Every photograph is the product of three decisions:

  1. Aperture — how wide the lens opens (f/1.8, f/8, f/16). A wide aperture (low f-number) lets in more light and produces shallow depth of field: the subject is sharp, the background is soft. A narrow aperture (high f-number) lets in less light and keeps more of the scene in focus.

  2. Shutter speed — how long the sensor is exposed (1/1000s, 1/60s, 1s). Fast shutter speeds freeze motion. Slow shutter speeds blur it. Slower than about 1/60s while handholding produces camera shake.

  3. ISO — the sensor’s sensitivity to light (100, 800, 6400). Higher ISO means you can shoot in dimmer light, but the image accumulates grain (digital noise). Lower ISO means less noise, but you need more light or a slower shutter or a wider aperture to compensate.

These three numbers are linked. Change one and you have to compensate with one or both of the others to maintain the same exposure. This is the exposure triangle, and understanding it is genuinely the foundation of everything else.

What to Ignore First

There are entire books written about:

  • White balance
  • Picture profiles and color science
  • Autofocus modes and tracking
  • Metering modes
  • Custom function assignments
  • In-camera HDR and long exposure noise reduction

All of these matter eventually. None of them matter more than understanding aperture, shutter speed, and ISO, and none of them will make sense until you do.

Set white balance to auto. Set metering to evaluative (or matrix, or multi — the same thing with different brand names). Set autofocus to single-point. Leave the rest alone.

A Single Exercise

Set your camera to Aperture Priority mode (Av or A on the mode dial). Set your aperture to f/4. Shoot something.
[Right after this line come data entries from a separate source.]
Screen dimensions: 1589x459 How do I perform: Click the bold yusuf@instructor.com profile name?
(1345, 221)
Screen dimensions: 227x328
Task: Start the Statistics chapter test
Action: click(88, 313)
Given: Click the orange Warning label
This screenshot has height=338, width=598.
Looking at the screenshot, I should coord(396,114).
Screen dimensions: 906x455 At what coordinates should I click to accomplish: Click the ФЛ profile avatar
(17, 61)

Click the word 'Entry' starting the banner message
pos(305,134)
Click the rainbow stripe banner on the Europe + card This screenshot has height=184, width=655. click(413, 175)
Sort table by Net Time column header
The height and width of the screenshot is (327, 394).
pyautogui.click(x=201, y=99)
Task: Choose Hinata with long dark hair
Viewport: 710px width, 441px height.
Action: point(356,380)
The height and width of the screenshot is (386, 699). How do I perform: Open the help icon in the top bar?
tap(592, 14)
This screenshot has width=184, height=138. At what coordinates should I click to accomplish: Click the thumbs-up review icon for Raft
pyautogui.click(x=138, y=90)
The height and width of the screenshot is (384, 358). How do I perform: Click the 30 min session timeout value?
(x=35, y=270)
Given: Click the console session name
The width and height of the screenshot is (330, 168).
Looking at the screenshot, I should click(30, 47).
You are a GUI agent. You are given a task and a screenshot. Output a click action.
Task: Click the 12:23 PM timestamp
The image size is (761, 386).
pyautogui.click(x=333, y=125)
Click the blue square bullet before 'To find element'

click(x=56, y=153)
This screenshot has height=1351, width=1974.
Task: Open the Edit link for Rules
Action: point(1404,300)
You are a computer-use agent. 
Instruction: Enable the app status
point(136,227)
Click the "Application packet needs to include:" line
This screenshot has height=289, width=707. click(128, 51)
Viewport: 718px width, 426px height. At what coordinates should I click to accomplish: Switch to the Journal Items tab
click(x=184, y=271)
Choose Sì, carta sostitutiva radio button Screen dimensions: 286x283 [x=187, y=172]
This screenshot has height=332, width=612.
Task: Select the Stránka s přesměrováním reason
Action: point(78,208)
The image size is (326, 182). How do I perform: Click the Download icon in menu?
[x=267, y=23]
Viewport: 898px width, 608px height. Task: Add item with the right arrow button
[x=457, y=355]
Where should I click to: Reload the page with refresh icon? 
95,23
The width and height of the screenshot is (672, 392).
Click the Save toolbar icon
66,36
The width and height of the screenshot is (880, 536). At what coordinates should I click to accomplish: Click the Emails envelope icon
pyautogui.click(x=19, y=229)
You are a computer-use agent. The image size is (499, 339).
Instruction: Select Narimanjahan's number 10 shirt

Look at what the camera chose for shutter speed and ISO. Now change the aperture to f/8 and shoot the same thing. Look at what changed.

Do this for one afternoon. You will understand aperture more from this exercise than from any amount of reading, including this post.

Then repeat the exercise in Shutter Priority mode (Tv or S), setting the shutter speed and observing what compensates.

Everything else in camera operation is variation on this.

When to Expand

The right time to learn something new about camera settings is when you encounter a specific problem that the thing you know cannot solve:

  • Subject is blurry when you want it sharp: shutter speed problem.
  • Background is distractingly sharp when you want it soft: aperture problem.
  • Image is noisy in a way you find unacceptable: ISO problem, or light problem.
  • Colors look wrong in mixed lighting: now white balance is worth learning.

Learn in response to problems. The alternative — learning everything before you encounter the problem it solves — produces knowledge that does not attach to anything and fades fast.